» Exercise description:
When you write out the records, keep every line exactly as it is.

» Excerpted data:

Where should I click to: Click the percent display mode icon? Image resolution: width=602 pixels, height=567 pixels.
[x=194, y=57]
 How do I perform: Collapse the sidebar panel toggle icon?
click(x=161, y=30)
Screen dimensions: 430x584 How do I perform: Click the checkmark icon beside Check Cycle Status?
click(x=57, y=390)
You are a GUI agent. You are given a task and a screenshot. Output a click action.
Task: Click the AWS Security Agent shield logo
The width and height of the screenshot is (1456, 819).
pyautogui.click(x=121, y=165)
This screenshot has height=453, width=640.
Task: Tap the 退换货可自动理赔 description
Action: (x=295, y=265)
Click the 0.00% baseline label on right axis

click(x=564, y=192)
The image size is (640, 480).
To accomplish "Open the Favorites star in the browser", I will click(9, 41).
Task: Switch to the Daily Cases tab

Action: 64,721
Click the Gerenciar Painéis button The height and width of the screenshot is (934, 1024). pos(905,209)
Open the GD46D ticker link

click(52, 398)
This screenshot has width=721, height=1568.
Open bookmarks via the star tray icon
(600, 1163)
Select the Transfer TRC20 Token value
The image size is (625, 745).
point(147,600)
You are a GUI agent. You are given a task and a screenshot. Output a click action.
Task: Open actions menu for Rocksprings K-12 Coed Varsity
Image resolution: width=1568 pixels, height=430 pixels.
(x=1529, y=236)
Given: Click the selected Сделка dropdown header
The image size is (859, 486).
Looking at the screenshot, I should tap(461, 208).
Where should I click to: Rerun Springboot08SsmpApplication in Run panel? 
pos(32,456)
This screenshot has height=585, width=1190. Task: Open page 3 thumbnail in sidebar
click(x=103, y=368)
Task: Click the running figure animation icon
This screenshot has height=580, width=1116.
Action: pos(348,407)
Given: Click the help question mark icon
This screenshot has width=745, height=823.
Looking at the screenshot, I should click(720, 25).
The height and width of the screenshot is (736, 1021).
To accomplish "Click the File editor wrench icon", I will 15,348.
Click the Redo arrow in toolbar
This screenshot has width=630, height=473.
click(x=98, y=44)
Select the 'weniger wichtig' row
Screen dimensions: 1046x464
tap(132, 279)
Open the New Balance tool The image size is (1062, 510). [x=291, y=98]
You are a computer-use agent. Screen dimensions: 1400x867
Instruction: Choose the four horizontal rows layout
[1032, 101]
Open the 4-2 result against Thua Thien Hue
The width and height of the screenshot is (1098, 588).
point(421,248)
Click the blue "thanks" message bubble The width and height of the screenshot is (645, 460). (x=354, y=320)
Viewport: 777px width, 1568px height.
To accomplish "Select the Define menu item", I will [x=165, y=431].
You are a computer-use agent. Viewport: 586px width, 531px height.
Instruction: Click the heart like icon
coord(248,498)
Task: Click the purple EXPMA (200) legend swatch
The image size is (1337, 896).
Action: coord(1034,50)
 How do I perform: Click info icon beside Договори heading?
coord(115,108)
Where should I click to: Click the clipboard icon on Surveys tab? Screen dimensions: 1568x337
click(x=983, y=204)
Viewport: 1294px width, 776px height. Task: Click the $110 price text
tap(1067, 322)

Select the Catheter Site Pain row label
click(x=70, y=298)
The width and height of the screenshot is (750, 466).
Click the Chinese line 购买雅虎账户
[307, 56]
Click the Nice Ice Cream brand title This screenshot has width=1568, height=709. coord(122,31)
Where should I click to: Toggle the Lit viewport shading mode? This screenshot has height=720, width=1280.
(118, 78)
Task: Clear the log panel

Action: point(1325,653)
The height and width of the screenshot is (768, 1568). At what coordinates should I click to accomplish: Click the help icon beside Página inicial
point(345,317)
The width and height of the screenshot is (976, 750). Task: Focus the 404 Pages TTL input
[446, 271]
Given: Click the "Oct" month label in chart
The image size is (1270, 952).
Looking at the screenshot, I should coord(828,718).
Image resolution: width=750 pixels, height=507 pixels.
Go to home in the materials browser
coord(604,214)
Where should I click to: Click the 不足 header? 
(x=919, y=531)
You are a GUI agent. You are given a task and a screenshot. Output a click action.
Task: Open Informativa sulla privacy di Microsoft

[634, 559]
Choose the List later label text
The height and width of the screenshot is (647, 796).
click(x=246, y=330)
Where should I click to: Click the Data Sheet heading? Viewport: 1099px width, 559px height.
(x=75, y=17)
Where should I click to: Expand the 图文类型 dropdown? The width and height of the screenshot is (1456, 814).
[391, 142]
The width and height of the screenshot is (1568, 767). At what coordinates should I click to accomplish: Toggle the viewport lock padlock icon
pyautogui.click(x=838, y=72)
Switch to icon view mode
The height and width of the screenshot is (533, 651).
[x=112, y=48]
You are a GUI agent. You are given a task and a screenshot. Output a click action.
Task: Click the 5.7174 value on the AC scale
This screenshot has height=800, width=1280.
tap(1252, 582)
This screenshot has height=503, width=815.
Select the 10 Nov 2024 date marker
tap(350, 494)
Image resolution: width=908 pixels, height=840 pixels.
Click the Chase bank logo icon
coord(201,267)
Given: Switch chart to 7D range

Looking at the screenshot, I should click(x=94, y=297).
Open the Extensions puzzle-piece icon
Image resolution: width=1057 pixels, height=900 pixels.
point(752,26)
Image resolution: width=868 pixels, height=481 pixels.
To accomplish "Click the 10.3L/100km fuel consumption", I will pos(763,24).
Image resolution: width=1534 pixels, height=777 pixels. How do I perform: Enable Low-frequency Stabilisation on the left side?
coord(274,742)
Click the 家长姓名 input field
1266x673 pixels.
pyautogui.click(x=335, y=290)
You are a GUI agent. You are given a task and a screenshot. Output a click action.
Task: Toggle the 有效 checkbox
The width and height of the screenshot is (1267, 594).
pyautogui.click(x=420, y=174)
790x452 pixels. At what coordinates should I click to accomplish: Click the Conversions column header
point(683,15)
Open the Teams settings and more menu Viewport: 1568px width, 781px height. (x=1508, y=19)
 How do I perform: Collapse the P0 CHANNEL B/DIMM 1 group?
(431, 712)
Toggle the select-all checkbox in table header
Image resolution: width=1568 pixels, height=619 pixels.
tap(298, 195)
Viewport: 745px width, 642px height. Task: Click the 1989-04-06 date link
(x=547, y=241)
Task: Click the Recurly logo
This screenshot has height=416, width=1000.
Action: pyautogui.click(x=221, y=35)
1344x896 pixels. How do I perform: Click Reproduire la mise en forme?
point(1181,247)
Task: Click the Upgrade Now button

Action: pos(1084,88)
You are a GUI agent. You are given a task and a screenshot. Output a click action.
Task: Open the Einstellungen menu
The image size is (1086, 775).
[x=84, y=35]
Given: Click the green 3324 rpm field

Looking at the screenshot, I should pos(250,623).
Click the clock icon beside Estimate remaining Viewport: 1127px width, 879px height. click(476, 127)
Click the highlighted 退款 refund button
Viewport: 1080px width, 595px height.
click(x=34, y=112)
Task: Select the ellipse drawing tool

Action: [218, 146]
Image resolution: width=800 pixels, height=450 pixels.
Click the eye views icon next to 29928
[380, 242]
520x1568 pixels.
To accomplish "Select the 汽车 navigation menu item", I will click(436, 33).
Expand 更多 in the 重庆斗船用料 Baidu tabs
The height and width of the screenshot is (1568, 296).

» Task output:
Where should I click to: Click the percent display mode icon? Image resolution: width=602 pixels, height=567 pixels.
[x=194, y=57]
 How do I perform: Collapse the sidebar panel toggle icon?
click(x=161, y=30)
Screen dimensions: 430x584 How do I perform: Click the checkmark icon beside Check Cycle Status?
click(x=57, y=390)
You are a GUI agent. You are given a task and a screenshot. Output a click action.
Task: Click the AWS Security Agent shield logo
The width and height of the screenshot is (1456, 819).
pyautogui.click(x=121, y=165)
This screenshot has height=453, width=640.
Task: Tap the 退换货可自动理赔 description
Action: (x=295, y=265)
Click the 0.00% baseline label on right axis

click(x=564, y=192)
The image size is (640, 480).
To accomplish "Open the Favorites star in the browser", I will click(9, 41).
Task: Switch to the Daily Cases tab

Action: 64,721
Click the Gerenciar Painéis button The height and width of the screenshot is (934, 1024). pos(905,209)
Open the GD46D ticker link

click(52, 398)
This screenshot has width=721, height=1568.
Open bookmarks via the star tray icon
(600, 1163)
Select the Transfer TRC20 Token value
The image size is (625, 745).
point(147,600)
You are a GUI agent. You are given a task and a screenshot. Output a click action.
Task: Open actions menu for Rocksprings K-12 Coed Varsity
Image resolution: width=1568 pixels, height=430 pixels.
(x=1529, y=236)
Given: Click the selected Сделка dropdown header
The image size is (859, 486).
Looking at the screenshot, I should tap(461, 208).
Where should I click to: Rerun Springboot08SsmpApplication in Run panel? 
pos(32,456)
This screenshot has height=585, width=1190. Task: Open page 3 thumbnail in sidebar
click(x=103, y=368)
Task: Click the running figure animation icon
This screenshot has height=580, width=1116.
Action: pos(348,407)
Given: Click the help question mark icon
This screenshot has width=745, height=823.
Looking at the screenshot, I should click(720, 25).
The height and width of the screenshot is (736, 1021).
To accomplish "Click the File editor wrench icon", I will 15,348.
Click the Redo arrow in toolbar
This screenshot has width=630, height=473.
click(x=98, y=44)
Select the 'weniger wichtig' row
Screen dimensions: 1046x464
tap(132, 279)
Open the New Balance tool The image size is (1062, 510). [x=291, y=98]
You are a computer-use agent. Screen dimensions: 1400x867
Instruction: Choose the four horizontal rows layout
[1032, 101]
Open the 4-2 result against Thua Thien Hue
The width and height of the screenshot is (1098, 588).
point(421,248)
Click the blue "thanks" message bubble The width and height of the screenshot is (645, 460). (x=354, y=320)
Viewport: 777px width, 1568px height.
To accomplish "Select the Define menu item", I will [x=165, y=431].
You are a computer-use agent. Viewport: 586px width, 531px height.
Instruction: Click the heart like icon
coord(248,498)
Task: Click the purple EXPMA (200) legend swatch
The image size is (1337, 896).
Action: coord(1034,50)
 How do I perform: Click info icon beside Договори heading?
coord(115,108)
Where should I click to: Click the clipboard icon on Surveys tab? Screen dimensions: 1568x337
click(x=983, y=204)
Viewport: 1294px width, 776px height. Task: Click the $110 price text
tap(1067, 322)

Select the Catheter Site Pain row label
click(x=70, y=298)
The width and height of the screenshot is (750, 466).
Click the Chinese line 购买雅虎账户
[307, 56]
Click the Nice Ice Cream brand title This screenshot has width=1568, height=709. coord(122,31)
Where should I click to: Toggle the Lit viewport shading mode? This screenshot has height=720, width=1280.
(118, 78)
Task: Clear the log panel

Action: point(1325,653)
The height and width of the screenshot is (768, 1568). At what coordinates should I click to accomplish: Click the help icon beside Página inicial
point(345,317)
The width and height of the screenshot is (976, 750). Task: Focus the 404 Pages TTL input
[446, 271]
Given: Click the "Oct" month label in chart
The image size is (1270, 952).
Looking at the screenshot, I should coord(828,718).
Image resolution: width=750 pixels, height=507 pixels.
Go to home in the materials browser
coord(604,214)
Where should I click to: Click the 不足 header? 
(x=919, y=531)
You are a GUI agent. You are given a task and a screenshot. Output a click action.
Task: Open Informativa sulla privacy di Microsoft

[634, 559]
Choose the List later label text
The height and width of the screenshot is (647, 796).
click(x=246, y=330)
Where should I click to: Click the Data Sheet heading? Viewport: 1099px width, 559px height.
(x=75, y=17)
Where should I click to: Expand the 图文类型 dropdown? The width and height of the screenshot is (1456, 814).
[391, 142]
The width and height of the screenshot is (1568, 767). At what coordinates should I click to accomplish: Toggle the viewport lock padlock icon
pyautogui.click(x=838, y=72)
Switch to icon view mode
The height and width of the screenshot is (533, 651).
[x=112, y=48]
You are a GUI agent. You are given a task and a screenshot. Output a click action.
Task: Click the 5.7174 value on the AC scale
This screenshot has height=800, width=1280.
tap(1252, 582)
This screenshot has height=503, width=815.
Select the 10 Nov 2024 date marker
tap(350, 494)
Image resolution: width=908 pixels, height=840 pixels.
Click the Chase bank logo icon
coord(201,267)
Given: Switch chart to 7D range

Looking at the screenshot, I should click(x=94, y=297).
Open the Extensions puzzle-piece icon
Image resolution: width=1057 pixels, height=900 pixels.
point(752,26)
Image resolution: width=868 pixels, height=481 pixels.
To accomplish "Click the 10.3L/100km fuel consumption", I will pos(763,24).
Image resolution: width=1534 pixels, height=777 pixels. How do I perform: Enable Low-frequency Stabilisation on the left side?
coord(274,742)
Click the 家长姓名 input field
1266x673 pixels.
pyautogui.click(x=335, y=290)
You are a GUI agent. You are given a task and a screenshot. Output a click action.
Task: Toggle the 有效 checkbox
The width and height of the screenshot is (1267, 594).
pyautogui.click(x=420, y=174)
790x452 pixels. At what coordinates should I click to accomplish: Click the Conversions column header
point(683,15)
Open the Teams settings and more menu Viewport: 1568px width, 781px height. (x=1508, y=19)
 How do I perform: Collapse the P0 CHANNEL B/DIMM 1 group?
(431, 712)
Toggle the select-all checkbox in table header
Image resolution: width=1568 pixels, height=619 pixels.
tap(298, 195)
Viewport: 745px width, 642px height. Task: Click the 1989-04-06 date link
(x=547, y=241)
Task: Click the Recurly logo
This screenshot has height=416, width=1000.
Action: pyautogui.click(x=221, y=35)
1344x896 pixels. How do I perform: Click Reproduire la mise en forme?
point(1181,247)
Task: Click the Upgrade Now button

Action: pos(1084,88)
You are a GUI agent. You are given a task and a screenshot. Output a click action.
Task: Open the Einstellungen menu
The image size is (1086, 775).
[x=84, y=35]
Given: Click the green 3324 rpm field

Looking at the screenshot, I should pos(250,623).
Click the clock icon beside Estimate remaining Viewport: 1127px width, 879px height. click(476, 127)
Click the highlighted 退款 refund button
Viewport: 1080px width, 595px height.
click(x=34, y=112)
Task: Select the ellipse drawing tool

Action: [218, 146]
Image resolution: width=800 pixels, height=450 pixels.
Click the eye views icon next to 29928
[380, 242]
520x1568 pixels.
To accomplish "Select the 汽车 navigation menu item", I will click(436, 33).
Expand 更多 in the 重庆斗船用料 Baidu tabs
The height and width of the screenshot is (1568, 296).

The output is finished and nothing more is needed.